GASTROINTESTINAL TOXICOSIS
- Inhibition of COX isozymes
- inhibition of prostaglandin E and prostaglandin I
- decreased cytoprotective properties of gastric mucus
- increased hydrogen ion release from the gastric gland through H+,K+–adenosine triphosphatase system
- Direct drug effects
- acidic nature of some NSAIDs decreases mucosal barrier
- uncoupling of oxidative phosphorylation decreases mucous barrier function
- potential of ion trapping of acidic NSAIDs results in a higher local concentration.
NEPHROTOXICITY
- Inhibition of prostaglandin synthesis and renal blood flow
- Blocks production of prostaglandin I, prostaglandin E, and prostaglandin D
- increased vascular resistance
- constriction of renal capillary beds
- redistribution of blood away from the medulla •
Vasoconstriction and medullary ischemia that cause renal papillary necrosis
HYPERTHERMIA
- More commonly associated with aspirin
- Uncoupling of oxidative phosphorylation
HEPATOTOXICITY
- More commonly associated with carprofen (Rimadyl)

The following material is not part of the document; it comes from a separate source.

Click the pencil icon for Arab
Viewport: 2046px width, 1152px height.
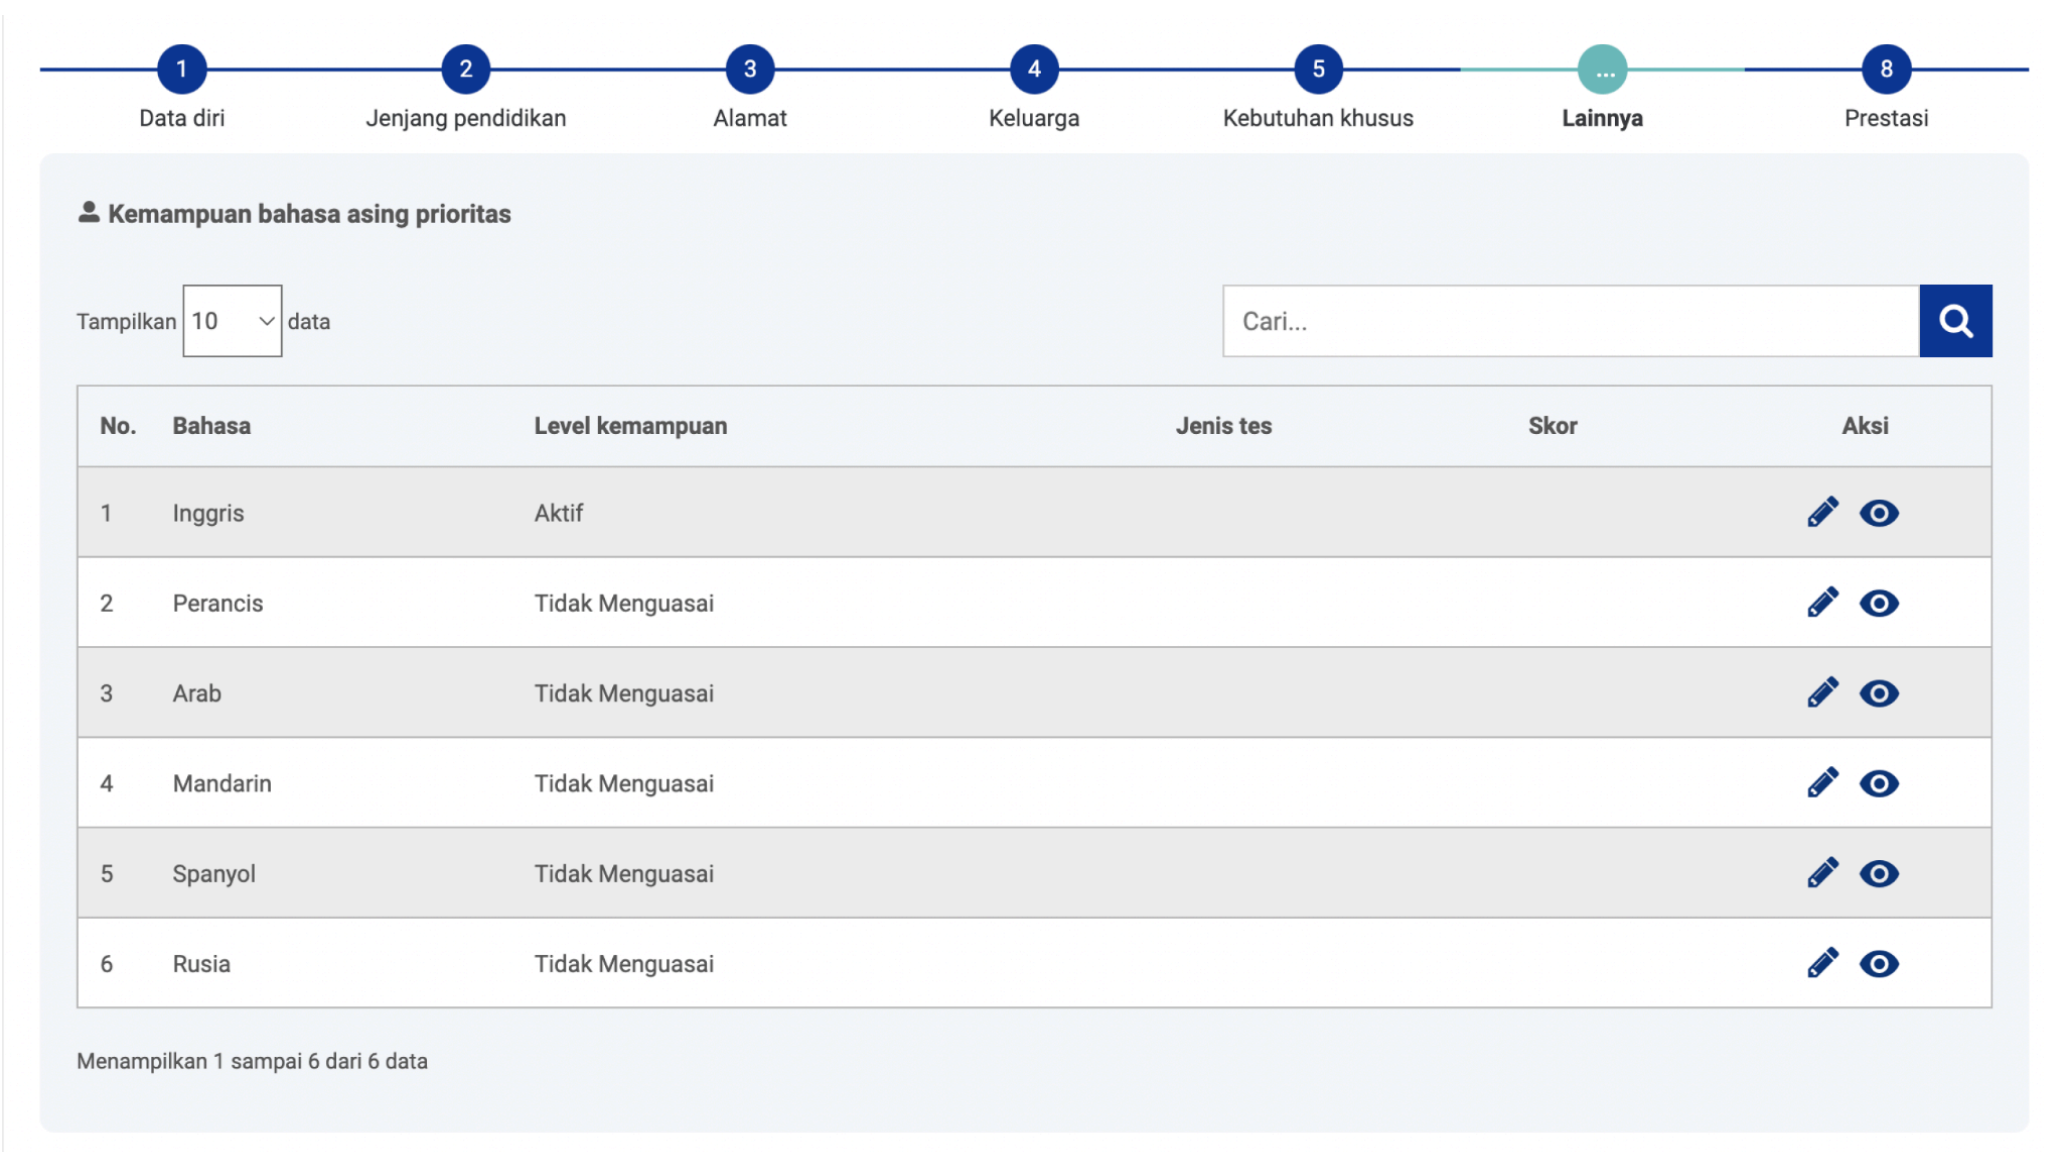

- Mechanism not well understood
- Thought to be an idiosyncratic susceptibility
Diagnosis
- History of exposure
- Clinical signs
- Clinical pathology
- blood in stool
- increased anion gap (aspirin)
- Serum drug concentration
- available for salicylates and ibuprofen in many hospitals
- not a useful tool in the treatment of a poisoned veterinary patient Treatment
- No specific antidote
DECONTAMINATION
- Emesis for recent ingestion for species capable of vomiting
- Activated charcoal, kaolin, and sorbitol cathartic (Toxiban) to adsorb any drug remaining in the gastrointestinal tract
- Gastric lavage or whole-bowel irrigation for large overdoses if necessary
- formation of bezoars (concretions) in the gastrointestinal tract .
INCREASED ELIMINATION
- Aspirin: urinary alkalinization with sodium bicarbonate
- Repeated dosing of activated charcoal
- Many NSAIDs have enterohepatic recycling.
SUPPORTIVE AND SYMPTOMATIC THERAPY
- Fluid treatment of dehydrated patients
- Transfusion therapy if animal is anemic
- Gastrointestinal mucosal protection
- may prevent further damage to the gastric mucosa
- sucralfate
- cimetidine
- omeprazole
- misoprostol
prostaglandin replacement literature shows mixed results
- Acid-base status
- Use of bicarbonate should be closely monitored for possible development of pulmonary edema
- Hyperthermia
- primarily due to salicylate intoxication
- cooling blankets needed
- Control of seizures
- diazepam
Prognosis
- Most gastrointestinal lesions are reversible.
- Perforation of the intestine has a more guarded prognosis because of the possible presence of peritonitis.
- Most renal effects are reversible after discontinuation of the drug.
- Renal papillary necrosis is a permanent change that may not adversely affect renal function in horses.